Indigofera tinctoria leaf powder as a promising additive to improve indigo fermentation prepared with sukumo (composted Polygonum tinctorium leaves).

Being insoluble in the oxidize form, indigo dye must be solubilized by reduction for it to penetrate textile. One of the procedures is the reduction by natural bacterial fermentation. Sukumo, composted leaves of Polygonum tinctorium, is a natural source of indigo in Japan. Although sukumo has an intrinsic bacterial seed, the onset of indigo reduction with this material may vary greatly. Certain additives improve indigo fermentation. Here, we studied the effects of Indigofera tinctoria leaf powder (LP) on the initiation of indigo reduction, bacterial community, redox potential (ORP), and dyeing intensity in the initial stages and in aged fermentation fluids prepared with sukumo. I. tinctoria LP markedly decreased ORP at day 1 and stabilised it during early fermentation. These effects could be explained by the phytochemicals present in I. tinctoria LP that act as oxygen scavengers and electron mediators. Using next generation sequencing results, we observed differences in the bacterial community in sukumo fermentation treated with I. tinctoria LP, which was not influenced by the bacterial community in I. tinctoria LP per se. The concomitant decrease in Bacillaceae and increase in Proteinivoraceae at the onset of fermentation, increase in the ratio of facultative to obligate anaerobes (F/O ratio), or the total abundance of facultative anaerobes (F) or obligate anaerobes (O) (designated F + O) are vital for the initiation and maintenance of indigo reduction. Hence, I. tinctoria LP improved early indigo reduction by decreasing the ORP and hasten the appropriate transitions in the bacterial community in sukumo fermentation.

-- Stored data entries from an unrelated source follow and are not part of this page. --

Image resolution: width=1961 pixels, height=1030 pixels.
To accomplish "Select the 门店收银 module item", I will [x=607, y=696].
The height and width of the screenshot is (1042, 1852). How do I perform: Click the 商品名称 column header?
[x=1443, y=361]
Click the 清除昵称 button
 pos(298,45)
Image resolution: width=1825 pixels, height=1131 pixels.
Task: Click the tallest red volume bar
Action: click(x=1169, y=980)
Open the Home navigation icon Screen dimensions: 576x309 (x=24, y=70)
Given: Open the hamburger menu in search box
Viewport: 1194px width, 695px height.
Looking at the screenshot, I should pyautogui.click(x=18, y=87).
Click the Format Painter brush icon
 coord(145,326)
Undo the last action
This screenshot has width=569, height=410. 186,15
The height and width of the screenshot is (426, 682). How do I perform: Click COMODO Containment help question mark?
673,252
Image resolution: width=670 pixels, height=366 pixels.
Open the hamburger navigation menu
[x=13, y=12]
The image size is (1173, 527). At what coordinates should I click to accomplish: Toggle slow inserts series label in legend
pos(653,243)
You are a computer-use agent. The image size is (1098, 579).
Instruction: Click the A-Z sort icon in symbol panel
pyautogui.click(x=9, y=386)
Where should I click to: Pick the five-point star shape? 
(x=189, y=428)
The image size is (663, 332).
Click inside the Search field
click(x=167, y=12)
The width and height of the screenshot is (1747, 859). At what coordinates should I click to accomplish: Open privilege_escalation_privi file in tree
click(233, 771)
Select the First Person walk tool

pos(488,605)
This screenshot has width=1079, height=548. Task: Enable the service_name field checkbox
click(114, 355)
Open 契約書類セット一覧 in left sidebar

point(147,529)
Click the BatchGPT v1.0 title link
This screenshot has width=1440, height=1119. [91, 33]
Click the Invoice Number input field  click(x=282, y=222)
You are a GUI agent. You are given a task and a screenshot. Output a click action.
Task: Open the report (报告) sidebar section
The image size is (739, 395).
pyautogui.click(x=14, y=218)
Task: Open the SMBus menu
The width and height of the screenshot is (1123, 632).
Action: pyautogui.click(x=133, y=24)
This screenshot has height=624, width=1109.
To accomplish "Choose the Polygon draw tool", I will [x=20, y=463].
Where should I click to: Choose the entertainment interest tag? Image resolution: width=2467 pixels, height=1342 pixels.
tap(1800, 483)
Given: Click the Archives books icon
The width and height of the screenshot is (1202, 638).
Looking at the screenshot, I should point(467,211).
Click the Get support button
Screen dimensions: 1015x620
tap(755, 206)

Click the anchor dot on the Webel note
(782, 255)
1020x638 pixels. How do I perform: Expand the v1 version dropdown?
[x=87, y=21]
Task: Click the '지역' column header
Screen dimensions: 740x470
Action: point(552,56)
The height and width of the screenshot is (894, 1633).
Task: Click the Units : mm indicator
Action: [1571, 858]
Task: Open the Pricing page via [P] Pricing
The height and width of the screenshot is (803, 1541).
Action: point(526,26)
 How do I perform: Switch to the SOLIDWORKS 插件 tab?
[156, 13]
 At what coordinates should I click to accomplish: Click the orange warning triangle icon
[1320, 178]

Characterization of the microbiota in long- and short-term natural indigo fermentation.

The duration for which the indigo-reducing state maintenance in indigo natural fermentation in batch dependent. The microbiota was analyzed in two batches of sukumo fermentation fluids that lasted for different durations (Batch 1: less than 2 months; Batch 2: nearly 1 year) to understand the mechanisms underlying the sustainability and deterioration of this natural fermentation process. The transformation of the microbiota suggested that the deterioration of the fermentation fluid is associated with the relative abundance of Alcaligenaceae. Principal coordinates analysis (PCoA) showed that the microbial community maintained a very stable state in only the long-term Batch 2. Therefore, entry of the microbiota into a stable state under alkaline anaerobic condition is an important factor for maintenance of indigo fermentation for long duration. This is the first report on the total transformation of the microbiota for investigation of long-term maintenance mechanisms and to address the problem of deterioration in indigo fermentation.

Analysis of the microbiota involved in the early changes associated with indigo reduction in the natural fermentation of indigo.

Constituents of the seed microbiota and initial changes in the microbiota in fermentations are important in fermentation progression. To identify the origin of indigo-reducing bacteria and understand the initial changes in the microbiota that occur concomitantly with the initiation of indigo reduction during indigo fermentation, we analysed the initial changes in the microbiota. The proportions of the reported indigo-reducing taxa Alkalibacterium, Amphibacillus and Polygonibacillus increased to 24.0% on the 5th day, to 15.2% on the 7th day and to 42.8% at 4.5 months, and the relative abundances of these taxa were 0.048%, 0.14% and 0.02%, respectively, in sukumo (composted Japanese indigo plant material used for fermentation). In the early phase of the microbiota transition, two substantial changes were observed. The first change may be attributed to the substantial environmental changes caused by the introduction of heated wood ash extract (pH ≥ 10.5, temperature ≥ 60 °C). This change increased the proportions of Alkalibacterium and the family Bacillaceae. The second change in microbiota might be initiated by the consumption of oxygen by aerobic microorganisms until the 5th day followed by an increase in the abundance of the obligate anaerobe Anaerobranca and the aerotolerant Amphibacillus and a decrease in the abundance of Bacillaceae. This experiment demonstrated that the 0.048% Alkalibacterium in the original material was augmented to 23.6% of the microbiological community within 5 days. This means that using the appropriate material and performing appropriate pretreatment and adjustment of fermentation conditions are important to increase the abundance of the taxa that reduce indigo.